Fulminando assim, as pretensões da companhia de telefônica de se eximir da responsabilidade e do dever de armazenamento de dados, mesmo porque, o armazenamento ainda que se revele em um custo e nem se alegue elevado, pertence ao negócio e aos riscos a ele inerentes, e, cumpre a empresa arcar com esse ônus.

Em sede de conclusão, da analise ainda que sucinta do voto da ministra Nancy Andrighi, tenho que o dever do provedor de acesso à internet de armazenar os dados, já encontrava previsão legal, antes mesmo do início de vigência do Marco Civil da Internet. Da mesma forma que tecnicamente, o fato de ser o protocolo de internet dinâmico, ou seja, aquele em que o usuário recebe um número diferente a cada conexão, não pode ser considerado uma forma de exclusão de responsabilidade para o armazenamento dos dados, notadamente pelo fato de que o número de IP (seja dinâmico, seja físico), é projetado para ser unívoco, na medida em que, em determinado momento, cada IP corresponderá em um único dispositivo conectado à rede, permitindo-se por via de consequência, identificar o dispositivo ao qual se encontra conectado e naturalmente o seu usuário, cujos dados deverão estar armazenados junto aos registros do prestador de serviços de conexão.
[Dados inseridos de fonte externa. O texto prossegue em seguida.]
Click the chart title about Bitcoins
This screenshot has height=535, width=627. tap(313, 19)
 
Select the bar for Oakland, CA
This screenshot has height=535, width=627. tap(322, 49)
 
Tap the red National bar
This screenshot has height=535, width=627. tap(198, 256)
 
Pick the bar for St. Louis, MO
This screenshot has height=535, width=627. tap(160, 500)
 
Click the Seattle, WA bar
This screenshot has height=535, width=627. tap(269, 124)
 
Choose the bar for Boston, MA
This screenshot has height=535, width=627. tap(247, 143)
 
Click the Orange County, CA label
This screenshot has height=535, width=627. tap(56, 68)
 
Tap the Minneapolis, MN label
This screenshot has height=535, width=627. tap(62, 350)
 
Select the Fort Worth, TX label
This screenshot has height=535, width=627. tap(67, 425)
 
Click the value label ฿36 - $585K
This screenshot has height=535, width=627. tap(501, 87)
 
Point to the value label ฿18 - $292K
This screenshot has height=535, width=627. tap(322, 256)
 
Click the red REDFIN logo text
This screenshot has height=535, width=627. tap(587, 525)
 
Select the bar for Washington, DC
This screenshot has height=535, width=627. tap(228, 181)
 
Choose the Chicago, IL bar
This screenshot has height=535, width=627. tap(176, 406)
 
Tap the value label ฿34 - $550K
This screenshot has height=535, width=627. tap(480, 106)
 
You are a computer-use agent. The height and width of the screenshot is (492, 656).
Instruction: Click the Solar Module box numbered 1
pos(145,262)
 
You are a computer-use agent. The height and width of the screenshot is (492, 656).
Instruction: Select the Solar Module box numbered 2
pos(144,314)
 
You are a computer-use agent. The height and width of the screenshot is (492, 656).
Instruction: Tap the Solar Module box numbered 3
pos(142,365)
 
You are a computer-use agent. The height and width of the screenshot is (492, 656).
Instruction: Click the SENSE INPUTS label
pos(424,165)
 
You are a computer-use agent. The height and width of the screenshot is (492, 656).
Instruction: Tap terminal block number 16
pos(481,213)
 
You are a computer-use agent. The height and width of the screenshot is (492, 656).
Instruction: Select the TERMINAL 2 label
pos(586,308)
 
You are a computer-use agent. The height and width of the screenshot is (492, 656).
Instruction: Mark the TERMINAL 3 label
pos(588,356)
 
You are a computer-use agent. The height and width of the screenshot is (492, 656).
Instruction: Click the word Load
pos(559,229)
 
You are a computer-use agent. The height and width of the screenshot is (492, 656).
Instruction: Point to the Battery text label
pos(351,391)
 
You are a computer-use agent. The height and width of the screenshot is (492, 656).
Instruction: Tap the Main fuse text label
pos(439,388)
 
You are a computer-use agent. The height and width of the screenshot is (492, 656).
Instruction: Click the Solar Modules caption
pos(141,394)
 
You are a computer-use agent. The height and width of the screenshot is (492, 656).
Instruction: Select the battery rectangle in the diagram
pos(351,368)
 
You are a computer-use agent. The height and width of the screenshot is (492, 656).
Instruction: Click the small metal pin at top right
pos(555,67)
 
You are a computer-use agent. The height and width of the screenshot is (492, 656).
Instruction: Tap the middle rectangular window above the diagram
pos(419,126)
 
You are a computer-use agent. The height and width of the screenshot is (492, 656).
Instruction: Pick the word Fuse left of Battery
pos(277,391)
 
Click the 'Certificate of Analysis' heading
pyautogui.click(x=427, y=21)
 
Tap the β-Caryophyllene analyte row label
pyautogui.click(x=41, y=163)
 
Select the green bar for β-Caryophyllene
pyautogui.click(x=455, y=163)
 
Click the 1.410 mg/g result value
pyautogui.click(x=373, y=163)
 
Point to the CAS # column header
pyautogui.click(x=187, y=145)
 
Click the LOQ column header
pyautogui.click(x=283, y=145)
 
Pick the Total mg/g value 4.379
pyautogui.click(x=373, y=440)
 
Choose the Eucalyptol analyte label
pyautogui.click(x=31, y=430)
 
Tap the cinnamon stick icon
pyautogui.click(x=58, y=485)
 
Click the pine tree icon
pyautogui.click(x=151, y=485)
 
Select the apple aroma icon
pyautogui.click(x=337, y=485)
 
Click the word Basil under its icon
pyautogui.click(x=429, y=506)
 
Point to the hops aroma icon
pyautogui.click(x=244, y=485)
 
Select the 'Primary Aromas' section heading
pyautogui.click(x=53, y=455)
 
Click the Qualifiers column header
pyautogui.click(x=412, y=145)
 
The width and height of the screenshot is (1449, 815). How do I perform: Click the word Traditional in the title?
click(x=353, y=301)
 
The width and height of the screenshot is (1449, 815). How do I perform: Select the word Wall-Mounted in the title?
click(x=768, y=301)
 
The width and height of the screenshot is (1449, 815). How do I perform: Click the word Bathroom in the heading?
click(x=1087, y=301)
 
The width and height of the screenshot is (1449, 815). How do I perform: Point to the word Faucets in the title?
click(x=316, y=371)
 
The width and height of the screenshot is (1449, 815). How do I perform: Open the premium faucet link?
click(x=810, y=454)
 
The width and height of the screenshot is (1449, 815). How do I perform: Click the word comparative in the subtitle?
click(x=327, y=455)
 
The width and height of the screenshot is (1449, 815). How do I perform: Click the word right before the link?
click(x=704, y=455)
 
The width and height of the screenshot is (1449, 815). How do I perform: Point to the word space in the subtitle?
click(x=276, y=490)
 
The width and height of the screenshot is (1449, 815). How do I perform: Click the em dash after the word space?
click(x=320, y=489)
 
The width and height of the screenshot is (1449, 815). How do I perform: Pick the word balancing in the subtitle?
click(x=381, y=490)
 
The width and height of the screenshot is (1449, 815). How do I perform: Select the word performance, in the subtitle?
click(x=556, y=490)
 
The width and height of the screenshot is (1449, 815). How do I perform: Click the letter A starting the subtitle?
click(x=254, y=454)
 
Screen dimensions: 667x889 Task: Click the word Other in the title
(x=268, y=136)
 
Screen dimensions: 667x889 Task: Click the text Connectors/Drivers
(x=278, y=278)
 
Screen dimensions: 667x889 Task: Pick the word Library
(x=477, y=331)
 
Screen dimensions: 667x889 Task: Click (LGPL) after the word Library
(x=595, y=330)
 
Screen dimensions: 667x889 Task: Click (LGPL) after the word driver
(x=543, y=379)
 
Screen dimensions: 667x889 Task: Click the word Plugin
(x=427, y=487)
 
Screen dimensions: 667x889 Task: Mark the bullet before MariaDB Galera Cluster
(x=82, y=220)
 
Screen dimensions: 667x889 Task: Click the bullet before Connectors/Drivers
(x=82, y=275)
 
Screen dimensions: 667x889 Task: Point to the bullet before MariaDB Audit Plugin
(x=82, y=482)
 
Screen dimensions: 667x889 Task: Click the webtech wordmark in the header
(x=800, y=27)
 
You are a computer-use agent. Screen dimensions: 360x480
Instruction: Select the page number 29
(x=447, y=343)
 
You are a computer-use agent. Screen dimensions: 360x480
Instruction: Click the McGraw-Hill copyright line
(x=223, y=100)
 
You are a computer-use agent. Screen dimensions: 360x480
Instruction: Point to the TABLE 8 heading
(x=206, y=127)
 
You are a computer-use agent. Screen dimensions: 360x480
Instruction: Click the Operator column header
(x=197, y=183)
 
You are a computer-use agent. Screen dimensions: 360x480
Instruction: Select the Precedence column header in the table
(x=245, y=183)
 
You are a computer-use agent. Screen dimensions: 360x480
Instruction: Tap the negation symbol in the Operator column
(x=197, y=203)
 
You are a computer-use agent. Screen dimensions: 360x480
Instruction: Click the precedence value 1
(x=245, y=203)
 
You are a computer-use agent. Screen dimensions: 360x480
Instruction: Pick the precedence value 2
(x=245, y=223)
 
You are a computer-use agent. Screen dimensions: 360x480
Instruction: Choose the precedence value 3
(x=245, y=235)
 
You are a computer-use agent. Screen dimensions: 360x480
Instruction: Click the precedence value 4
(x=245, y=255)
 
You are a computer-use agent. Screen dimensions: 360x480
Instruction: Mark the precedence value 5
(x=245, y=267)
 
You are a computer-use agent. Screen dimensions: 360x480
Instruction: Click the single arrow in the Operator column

Portanto, no meu sentir, devem os provedores de acesso à internet, preservar os dados de seus usuários e se for o caso, fornecer os dados decorrentes de conexões aos usuários que por ventura sejam vitimas de atos fraudulentos com o caso que foi levado ao Tribunal da Cidadania, e, que a ilustre ministra Nancy Andrighi, com pertinácia exarou entendimento no sentido de que os dados devem ser armazenados e, particularmente, vou mais além, deverão ser fornecidos aos seus usuários em casos que possam evidenciar a ocorrência de crimes. Esse é o meu ponto de vista.

Gilberto Marques Bruno
Advogado e Professor
Sócio fundador de Marques Bruno Advogados Associados
(OAB/SP n.: 6.707)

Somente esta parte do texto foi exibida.